If you fall through thin ice on a lake and don't do anything to self-rescue in the first few minutes, you are going to die. This is not a shocker, but what might surprise you is what is most likely to kill you. It isn't hypothermia.
Dr. Howard Donner knows hypothermia. The co-author of The Field Guide of Wilderness Medicine has been an Everest expedition doctor, spent three seasons as a rescue doctor for National Park Service on Denali, was a NASA medical consultant, and is currently the producer of MedWild.
Donner regularly lectures on surviving hypothermia and frostbite and has a series of action items that he lays out for people who fall through ice. Donner's initial suggestion: Don't succumb to cold shock.
“It sounds silly, but it's really important that for the first moment you do everything you can not to drown,” says Donner.

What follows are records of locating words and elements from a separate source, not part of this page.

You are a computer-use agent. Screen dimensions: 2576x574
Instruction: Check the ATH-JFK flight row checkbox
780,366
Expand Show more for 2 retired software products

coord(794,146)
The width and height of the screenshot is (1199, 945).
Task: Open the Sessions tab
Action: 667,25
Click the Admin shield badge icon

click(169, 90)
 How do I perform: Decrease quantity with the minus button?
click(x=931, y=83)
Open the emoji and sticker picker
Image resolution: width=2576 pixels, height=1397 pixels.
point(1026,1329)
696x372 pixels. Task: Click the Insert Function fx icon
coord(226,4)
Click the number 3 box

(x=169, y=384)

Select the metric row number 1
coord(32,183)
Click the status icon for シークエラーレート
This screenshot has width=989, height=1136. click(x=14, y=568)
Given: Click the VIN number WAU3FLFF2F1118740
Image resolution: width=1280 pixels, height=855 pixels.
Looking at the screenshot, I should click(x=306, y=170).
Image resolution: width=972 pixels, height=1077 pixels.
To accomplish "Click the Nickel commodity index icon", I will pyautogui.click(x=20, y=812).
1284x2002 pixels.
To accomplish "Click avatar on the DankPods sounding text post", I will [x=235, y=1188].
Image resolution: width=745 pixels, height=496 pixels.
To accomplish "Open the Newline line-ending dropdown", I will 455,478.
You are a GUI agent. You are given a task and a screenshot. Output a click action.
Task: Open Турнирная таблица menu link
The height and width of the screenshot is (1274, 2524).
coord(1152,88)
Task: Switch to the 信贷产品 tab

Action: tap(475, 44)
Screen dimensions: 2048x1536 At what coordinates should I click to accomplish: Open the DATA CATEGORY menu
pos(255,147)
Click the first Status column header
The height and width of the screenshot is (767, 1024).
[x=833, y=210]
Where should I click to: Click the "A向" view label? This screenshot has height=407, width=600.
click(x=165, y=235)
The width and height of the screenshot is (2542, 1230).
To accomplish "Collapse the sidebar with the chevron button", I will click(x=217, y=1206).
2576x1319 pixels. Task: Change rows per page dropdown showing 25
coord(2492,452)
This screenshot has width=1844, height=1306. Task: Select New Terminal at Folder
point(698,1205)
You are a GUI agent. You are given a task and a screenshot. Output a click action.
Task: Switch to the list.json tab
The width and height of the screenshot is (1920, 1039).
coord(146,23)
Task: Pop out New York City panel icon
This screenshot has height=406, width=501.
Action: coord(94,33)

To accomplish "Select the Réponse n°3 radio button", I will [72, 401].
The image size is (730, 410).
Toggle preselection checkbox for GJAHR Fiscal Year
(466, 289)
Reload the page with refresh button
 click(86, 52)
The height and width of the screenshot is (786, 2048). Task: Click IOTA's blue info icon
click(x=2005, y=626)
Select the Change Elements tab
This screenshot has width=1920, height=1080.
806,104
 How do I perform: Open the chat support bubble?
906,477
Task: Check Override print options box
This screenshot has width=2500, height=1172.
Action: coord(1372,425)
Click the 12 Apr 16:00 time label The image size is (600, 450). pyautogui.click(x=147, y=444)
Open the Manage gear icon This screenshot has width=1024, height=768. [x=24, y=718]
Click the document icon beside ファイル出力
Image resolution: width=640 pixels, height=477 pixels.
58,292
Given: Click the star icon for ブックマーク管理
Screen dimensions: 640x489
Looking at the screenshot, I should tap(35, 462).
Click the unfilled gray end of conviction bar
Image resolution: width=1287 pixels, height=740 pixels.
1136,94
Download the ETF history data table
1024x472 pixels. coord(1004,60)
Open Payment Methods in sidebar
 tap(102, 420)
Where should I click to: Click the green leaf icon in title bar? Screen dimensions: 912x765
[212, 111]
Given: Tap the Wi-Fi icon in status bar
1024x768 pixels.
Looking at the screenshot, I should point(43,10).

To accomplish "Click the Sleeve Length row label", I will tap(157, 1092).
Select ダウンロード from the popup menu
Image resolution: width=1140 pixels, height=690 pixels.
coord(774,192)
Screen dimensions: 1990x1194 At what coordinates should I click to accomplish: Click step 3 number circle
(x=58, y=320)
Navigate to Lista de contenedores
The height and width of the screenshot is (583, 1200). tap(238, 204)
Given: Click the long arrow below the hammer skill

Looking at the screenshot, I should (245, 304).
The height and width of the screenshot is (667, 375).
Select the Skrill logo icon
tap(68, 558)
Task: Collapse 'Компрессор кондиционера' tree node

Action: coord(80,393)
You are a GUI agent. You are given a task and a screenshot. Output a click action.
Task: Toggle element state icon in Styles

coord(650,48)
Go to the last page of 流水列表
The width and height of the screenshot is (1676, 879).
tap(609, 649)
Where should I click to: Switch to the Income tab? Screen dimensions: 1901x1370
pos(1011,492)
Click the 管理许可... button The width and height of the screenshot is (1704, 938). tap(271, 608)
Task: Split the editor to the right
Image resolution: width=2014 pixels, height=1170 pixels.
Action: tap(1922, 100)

He says you have a very short period, about a minute, to get your breathing under control and take off a backpack, skis, or any other gear that is going to drag you down. If you were on the ice with a partner, Donner suggests you scream like hell right away to make sure that partner knows you are in trouble before they ski out of hearing distance.
After getting your initial cold shock under control Donner stresses acting fast. “Neuromuscular cooling, a.k.a swim failure, will cause you to drown long before hypothermia sets in.” Donner says you have a phase of roughly three to five minutes dependent on person—with as many as 10 minutes— before cold incapacitation makes it impossible to swim. In these minutes you need to put everything you have into getting out.
“Don't modulate your self rescue,” says Donner. “Don't panic, but do it right away.” If you don't get out now you are never going to.
Since time is clearly of the essence, it is important to be intelligent about affecting your own rescue. Your first order of business is to figure out your best exit point. While there are many potential options dependent on individual situations, Donner offers that getting back to where you fell in is often your best option.
“You know the ice was strong enough to support you until the moment you broke through,” says Donner. Once you have found where you are going to exit Donner says that using something sharp that will give you purchase on ice—like the teeth of a snowshoe or the edge of a ski—might be helpful when dragging yourself out.
When you do get to the edge, Donner heavily stresses exiting the water properly. “Don't try and pull yourself out of the water like you're pulling yourself out of a swimming pool,” says Donner. “Simultaneously kick and pull your way out horizontally—like a seal getting out of the water onto ice.”
Don't assume you are safe once you get your body out of the water. “Do not stand up,” says Donner. It is critical to focus your movement at this point because if you break the ice and fall back in you probably won't have enough energy to get out again. The smartest way to start moving towards safety is to roll. Once you feel like the ice is stronger underneath you can start slithering like a lizard. Eventually get onto your hands and knees and crawl for a while before finally getting to your feet.
If you don't get out of the water in those three to five minutes, there is still hope. “You won't die of hypothermia for at least an hour, so you need to find a way to keep your airway above water if you go unconscious,” says Donner. He suggests trying to freeze your wet arms or clothing on to the ice if you can make it to an edge and if the weather is very cold. Then you have an hour or two to wait and hope someone comes to rescue you.
As horrific as falling in the ice may be, you have minutes to self rescue and hours before dying of hypothermia. Knowing this and using this time wisely greatly increase your odds of saving your own life.